MATERIAL PROVIDED:
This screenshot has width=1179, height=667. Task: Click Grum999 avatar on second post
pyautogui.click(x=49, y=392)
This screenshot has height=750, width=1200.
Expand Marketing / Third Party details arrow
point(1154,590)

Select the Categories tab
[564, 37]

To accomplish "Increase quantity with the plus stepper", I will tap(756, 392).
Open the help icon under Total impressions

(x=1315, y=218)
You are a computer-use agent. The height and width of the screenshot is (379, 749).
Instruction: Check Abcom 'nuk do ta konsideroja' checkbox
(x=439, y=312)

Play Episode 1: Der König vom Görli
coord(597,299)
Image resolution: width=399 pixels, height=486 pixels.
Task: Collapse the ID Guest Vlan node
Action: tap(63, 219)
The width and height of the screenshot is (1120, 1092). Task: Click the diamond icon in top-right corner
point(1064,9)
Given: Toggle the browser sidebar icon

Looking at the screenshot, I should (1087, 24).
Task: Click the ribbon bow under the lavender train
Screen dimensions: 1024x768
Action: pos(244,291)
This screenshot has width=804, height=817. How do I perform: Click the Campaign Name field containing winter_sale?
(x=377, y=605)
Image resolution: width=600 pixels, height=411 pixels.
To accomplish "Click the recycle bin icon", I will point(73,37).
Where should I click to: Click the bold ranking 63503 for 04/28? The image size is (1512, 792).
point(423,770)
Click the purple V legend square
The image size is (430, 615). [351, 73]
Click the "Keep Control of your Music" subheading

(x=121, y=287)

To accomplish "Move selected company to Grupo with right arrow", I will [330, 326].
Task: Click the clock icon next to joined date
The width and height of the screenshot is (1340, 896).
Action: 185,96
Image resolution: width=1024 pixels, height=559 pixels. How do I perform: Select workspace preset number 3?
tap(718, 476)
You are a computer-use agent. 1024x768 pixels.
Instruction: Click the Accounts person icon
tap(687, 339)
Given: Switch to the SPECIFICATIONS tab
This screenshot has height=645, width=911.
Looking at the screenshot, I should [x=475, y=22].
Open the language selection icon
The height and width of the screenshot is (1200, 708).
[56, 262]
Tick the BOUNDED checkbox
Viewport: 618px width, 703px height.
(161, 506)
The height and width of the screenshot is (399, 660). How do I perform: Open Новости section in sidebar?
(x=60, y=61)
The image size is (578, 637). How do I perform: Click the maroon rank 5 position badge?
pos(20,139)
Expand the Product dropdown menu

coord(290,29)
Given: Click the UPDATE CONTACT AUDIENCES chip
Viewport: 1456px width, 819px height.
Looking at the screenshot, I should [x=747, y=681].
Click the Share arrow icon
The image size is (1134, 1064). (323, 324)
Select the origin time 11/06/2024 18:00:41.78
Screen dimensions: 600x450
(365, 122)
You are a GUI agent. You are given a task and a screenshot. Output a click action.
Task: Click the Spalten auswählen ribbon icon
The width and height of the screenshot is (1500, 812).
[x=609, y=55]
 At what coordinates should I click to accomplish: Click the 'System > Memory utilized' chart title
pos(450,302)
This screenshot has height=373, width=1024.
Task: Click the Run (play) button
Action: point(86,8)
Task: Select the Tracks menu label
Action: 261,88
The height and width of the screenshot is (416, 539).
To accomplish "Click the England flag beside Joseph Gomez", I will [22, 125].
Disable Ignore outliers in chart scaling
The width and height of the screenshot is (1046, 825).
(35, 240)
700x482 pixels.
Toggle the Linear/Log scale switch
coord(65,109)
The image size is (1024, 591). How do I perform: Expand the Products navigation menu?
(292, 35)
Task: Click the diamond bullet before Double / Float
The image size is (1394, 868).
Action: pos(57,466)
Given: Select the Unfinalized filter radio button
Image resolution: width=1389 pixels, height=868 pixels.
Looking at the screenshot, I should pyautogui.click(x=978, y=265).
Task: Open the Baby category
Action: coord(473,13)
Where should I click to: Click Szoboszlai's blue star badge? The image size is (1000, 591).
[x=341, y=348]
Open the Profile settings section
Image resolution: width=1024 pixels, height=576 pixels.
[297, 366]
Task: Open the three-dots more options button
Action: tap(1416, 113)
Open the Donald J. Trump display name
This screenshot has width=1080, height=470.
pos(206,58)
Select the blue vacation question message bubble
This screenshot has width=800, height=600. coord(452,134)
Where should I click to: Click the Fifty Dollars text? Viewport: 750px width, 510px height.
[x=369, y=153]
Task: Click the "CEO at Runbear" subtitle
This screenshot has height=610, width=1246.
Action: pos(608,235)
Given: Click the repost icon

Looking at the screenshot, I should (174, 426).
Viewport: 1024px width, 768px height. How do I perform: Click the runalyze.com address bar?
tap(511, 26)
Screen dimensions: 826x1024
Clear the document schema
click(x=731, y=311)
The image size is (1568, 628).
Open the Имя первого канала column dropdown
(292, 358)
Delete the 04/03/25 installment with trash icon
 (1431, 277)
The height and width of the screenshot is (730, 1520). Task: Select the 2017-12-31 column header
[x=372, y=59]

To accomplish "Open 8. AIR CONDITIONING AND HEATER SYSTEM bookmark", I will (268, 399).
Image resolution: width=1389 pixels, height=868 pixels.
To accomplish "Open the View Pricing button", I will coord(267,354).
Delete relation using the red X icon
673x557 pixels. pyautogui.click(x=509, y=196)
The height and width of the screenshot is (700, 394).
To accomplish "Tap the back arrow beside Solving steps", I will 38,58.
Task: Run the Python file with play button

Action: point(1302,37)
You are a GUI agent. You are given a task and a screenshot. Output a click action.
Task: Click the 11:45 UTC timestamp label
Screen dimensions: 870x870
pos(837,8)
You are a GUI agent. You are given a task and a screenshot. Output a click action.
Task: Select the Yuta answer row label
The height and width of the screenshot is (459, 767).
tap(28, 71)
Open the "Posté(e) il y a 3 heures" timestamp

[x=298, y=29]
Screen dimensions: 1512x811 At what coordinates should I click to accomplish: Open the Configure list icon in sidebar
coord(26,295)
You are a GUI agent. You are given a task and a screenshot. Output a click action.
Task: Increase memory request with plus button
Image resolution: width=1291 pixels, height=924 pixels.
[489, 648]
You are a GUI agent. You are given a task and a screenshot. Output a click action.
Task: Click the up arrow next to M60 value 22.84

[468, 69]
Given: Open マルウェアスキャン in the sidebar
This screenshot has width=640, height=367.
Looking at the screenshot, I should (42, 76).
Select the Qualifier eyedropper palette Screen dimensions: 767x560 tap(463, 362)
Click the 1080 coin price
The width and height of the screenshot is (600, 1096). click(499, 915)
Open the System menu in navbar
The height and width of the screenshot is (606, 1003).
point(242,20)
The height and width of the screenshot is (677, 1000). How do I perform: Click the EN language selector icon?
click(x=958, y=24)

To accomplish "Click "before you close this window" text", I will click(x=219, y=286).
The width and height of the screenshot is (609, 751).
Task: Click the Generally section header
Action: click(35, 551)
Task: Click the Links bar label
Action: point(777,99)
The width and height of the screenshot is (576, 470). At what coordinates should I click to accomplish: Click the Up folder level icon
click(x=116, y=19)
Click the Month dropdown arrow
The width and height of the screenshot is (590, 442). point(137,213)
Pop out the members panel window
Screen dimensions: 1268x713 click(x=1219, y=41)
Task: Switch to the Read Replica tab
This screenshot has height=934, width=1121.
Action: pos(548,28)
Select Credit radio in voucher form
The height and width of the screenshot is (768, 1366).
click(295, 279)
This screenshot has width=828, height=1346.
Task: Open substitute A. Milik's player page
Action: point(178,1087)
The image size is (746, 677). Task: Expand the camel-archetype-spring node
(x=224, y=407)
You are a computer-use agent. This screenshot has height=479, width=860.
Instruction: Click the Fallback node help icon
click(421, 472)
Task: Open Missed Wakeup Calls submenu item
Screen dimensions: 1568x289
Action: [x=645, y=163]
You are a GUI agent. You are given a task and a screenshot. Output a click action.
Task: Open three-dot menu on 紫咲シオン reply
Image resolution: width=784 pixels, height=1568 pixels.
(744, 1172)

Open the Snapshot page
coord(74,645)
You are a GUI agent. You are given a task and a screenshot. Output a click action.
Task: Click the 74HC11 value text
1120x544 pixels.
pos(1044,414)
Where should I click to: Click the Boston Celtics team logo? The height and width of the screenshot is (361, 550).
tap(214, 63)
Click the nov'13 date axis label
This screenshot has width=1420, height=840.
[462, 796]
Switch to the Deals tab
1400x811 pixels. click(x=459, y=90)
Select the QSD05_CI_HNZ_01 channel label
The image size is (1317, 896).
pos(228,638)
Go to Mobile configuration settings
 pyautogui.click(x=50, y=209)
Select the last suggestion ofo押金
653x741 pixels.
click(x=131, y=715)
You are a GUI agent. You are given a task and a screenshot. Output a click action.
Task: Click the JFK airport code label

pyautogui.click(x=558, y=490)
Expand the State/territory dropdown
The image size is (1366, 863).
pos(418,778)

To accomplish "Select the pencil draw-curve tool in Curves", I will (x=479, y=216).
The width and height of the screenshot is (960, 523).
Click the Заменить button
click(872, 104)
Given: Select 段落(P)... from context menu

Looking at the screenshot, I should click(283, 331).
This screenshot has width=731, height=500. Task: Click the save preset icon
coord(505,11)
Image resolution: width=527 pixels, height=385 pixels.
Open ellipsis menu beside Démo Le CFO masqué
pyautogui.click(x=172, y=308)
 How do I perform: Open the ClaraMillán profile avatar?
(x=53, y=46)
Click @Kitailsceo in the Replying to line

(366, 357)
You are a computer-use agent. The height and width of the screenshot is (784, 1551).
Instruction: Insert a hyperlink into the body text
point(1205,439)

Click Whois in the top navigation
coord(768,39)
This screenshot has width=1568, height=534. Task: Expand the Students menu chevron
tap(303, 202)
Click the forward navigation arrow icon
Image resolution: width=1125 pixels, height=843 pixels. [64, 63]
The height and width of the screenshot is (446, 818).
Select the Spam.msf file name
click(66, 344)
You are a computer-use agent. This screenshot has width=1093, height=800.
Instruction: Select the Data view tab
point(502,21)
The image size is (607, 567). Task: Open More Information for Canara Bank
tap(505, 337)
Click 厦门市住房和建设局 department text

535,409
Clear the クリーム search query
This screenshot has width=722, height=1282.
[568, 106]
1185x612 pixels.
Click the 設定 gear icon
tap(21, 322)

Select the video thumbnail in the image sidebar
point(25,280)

INSTRUCTIONS FOR THE TASK: Some lines of the records may contain the string "ribbon". State how many do, as a number alone.

WRITTEN RESPONSE: 2